Neither of these analytic techniques considers how forecasts are updated and uncertainty is resolved during a

project. Introducing stochastic processes into Monte Carlo simulation can provide a richer description of the

dynamics of uncertainty and its effect on cash flow. For example, a log-normal stochastic process can be

used to model reversion in base metal prices. Reversion is the tendency of a variable such as metal price to

revert over time to a long-term equilibrium level and may act to restrain long-term cash flow uncertainty.

These models can be extended to reflect other characteristics such as uncertainty in long-term equilibrium

price levels and the structure of forward curves.

Flexibility and Contingent Payoffs

A static DCF model relies on a cash flow scenario built on a single development / production policy,

combined with predetermined financing and taxation payouts. Unfortunately, this scenario may provide a

flawed estimate of cash flow, since operating policy may be altered and the structure of financing and

taxation payoffs transformed in response to changes in the project and business environment. This limitation

of static DCF is particularly problematic when attempting to estimate the value of sub-economic resources at

a gold or copper-gold mine, the economic impact of windfall taxes, or the true cost of a financing

arrangement with embedded commodity derivatives.

It is standard industry practice to offset this DCF defect by building a series of models for different designs

and project environments. However, this approach results in a scattering of NAVs that often provide little

insight into how flexibility and contingent payoffs interact with uncertainty to affect project NAV.

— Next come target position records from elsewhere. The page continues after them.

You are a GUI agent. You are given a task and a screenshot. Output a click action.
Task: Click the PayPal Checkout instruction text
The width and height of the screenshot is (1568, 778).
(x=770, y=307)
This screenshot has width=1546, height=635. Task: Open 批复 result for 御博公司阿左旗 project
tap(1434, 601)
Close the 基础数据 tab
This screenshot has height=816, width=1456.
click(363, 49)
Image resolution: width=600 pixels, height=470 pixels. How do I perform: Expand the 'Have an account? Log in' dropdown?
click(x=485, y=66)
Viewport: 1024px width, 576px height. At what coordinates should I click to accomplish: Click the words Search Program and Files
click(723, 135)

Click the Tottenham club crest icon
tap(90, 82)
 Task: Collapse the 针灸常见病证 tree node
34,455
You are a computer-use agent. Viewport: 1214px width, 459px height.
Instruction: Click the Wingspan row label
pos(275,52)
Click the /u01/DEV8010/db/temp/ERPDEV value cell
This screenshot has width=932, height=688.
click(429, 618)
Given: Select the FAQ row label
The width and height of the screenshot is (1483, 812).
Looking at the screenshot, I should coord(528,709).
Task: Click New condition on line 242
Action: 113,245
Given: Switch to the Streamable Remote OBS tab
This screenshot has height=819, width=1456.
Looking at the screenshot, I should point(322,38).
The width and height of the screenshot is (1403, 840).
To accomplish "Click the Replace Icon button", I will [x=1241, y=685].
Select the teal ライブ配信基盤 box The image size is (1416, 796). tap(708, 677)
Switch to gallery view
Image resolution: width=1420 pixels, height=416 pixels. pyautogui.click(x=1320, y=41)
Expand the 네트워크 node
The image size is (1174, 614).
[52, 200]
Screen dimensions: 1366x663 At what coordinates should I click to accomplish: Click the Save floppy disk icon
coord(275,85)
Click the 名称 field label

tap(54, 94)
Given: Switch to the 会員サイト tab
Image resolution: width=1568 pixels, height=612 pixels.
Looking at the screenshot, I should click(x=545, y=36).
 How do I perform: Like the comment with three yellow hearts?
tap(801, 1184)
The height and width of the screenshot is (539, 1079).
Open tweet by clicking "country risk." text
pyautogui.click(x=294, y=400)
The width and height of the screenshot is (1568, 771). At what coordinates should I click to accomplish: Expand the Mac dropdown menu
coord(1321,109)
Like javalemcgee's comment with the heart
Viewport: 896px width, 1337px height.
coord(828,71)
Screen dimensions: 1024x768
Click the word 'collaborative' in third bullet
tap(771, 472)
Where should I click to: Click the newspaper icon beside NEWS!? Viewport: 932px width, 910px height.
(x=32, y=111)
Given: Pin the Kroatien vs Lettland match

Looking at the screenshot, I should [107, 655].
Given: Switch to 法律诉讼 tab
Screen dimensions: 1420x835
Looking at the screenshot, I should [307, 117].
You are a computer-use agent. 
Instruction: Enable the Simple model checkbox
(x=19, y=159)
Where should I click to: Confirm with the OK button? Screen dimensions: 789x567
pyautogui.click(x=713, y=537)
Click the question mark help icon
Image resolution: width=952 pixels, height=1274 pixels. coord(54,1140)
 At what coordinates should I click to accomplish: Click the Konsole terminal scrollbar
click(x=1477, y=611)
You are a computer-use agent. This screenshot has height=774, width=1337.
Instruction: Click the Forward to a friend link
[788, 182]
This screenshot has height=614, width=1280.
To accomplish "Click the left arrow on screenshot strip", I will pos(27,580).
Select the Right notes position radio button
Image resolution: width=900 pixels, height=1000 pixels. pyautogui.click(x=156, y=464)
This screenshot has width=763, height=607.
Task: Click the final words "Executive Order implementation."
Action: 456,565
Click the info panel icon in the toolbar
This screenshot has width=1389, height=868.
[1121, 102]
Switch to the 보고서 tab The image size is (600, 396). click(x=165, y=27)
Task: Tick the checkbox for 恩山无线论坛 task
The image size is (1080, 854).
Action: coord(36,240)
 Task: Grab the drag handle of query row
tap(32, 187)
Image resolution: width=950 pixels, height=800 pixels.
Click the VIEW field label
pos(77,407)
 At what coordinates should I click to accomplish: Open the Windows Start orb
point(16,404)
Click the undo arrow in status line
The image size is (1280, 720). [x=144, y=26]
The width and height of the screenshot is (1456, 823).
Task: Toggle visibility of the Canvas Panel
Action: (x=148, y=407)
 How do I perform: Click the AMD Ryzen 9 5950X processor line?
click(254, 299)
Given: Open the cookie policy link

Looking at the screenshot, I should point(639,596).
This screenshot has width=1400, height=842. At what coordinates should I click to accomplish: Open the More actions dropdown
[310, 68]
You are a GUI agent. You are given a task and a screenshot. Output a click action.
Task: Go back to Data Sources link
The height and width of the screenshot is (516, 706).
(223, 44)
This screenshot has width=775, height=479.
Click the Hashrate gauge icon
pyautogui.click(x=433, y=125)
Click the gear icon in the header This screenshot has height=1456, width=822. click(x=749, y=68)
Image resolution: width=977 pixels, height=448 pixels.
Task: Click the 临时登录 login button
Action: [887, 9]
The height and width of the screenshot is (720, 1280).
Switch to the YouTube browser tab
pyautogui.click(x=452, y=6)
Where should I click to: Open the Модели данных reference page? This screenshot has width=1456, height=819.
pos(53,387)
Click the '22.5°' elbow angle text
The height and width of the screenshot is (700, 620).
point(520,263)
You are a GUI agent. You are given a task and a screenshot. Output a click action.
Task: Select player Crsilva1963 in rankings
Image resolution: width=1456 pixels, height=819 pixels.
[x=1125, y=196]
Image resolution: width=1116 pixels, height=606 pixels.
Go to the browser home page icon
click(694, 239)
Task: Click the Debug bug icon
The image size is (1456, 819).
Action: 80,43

Market-based valuation methods

The structure of risk discounting in a standard DCF NAV calculation implies an uncertainty profile in which

net cash flow uncertainty grows over time in a well-behaved manner. However, for most projects, net cash

flow uncertainty is not well behaved as it changes annually in an erratic manner during the project due to

factors such as changes in metal price and grades and the exhaustion of tax shields. The inconsistency

between a project’s actual risk profile and the profile implied by the DCF risk discounting formula is

particularly problematic when valuing long-life base metal projects where large upfront capital expenditures

are required before cash flows are generated over periods of more than 30 years.

Finance has developed market-based methods such as option pricing to value financial assets which have

dynamic risk characteristics. These methods, when adapted for the mining industry, use the same information

and have a similar approach to building a cash flow model as the standard DCF method. However, the DCF

and market-based NAV methods are differentiated by how they apply a risk adjustment. Whereas the DCF

approach applies an aggregate risk adjustment to the net cash flow, market-based methods apply a tailored

risk adjustment to individual uncertainty sources (e.g. copper price) based on their systemic risk component

before building up a risk-adjusted net cash flow.

Not just theory

The discussion in this article by The EY Team may appear to be more theoretical than practical. However,

the authors have observed that many leading mining companies are actively undertaking internal

investigations of the three enhancements to improve their valuation and risk management processes. While

most of the work being performed is currently for internal use, publicly disclosed examples involving these

enhancements are starting to appear.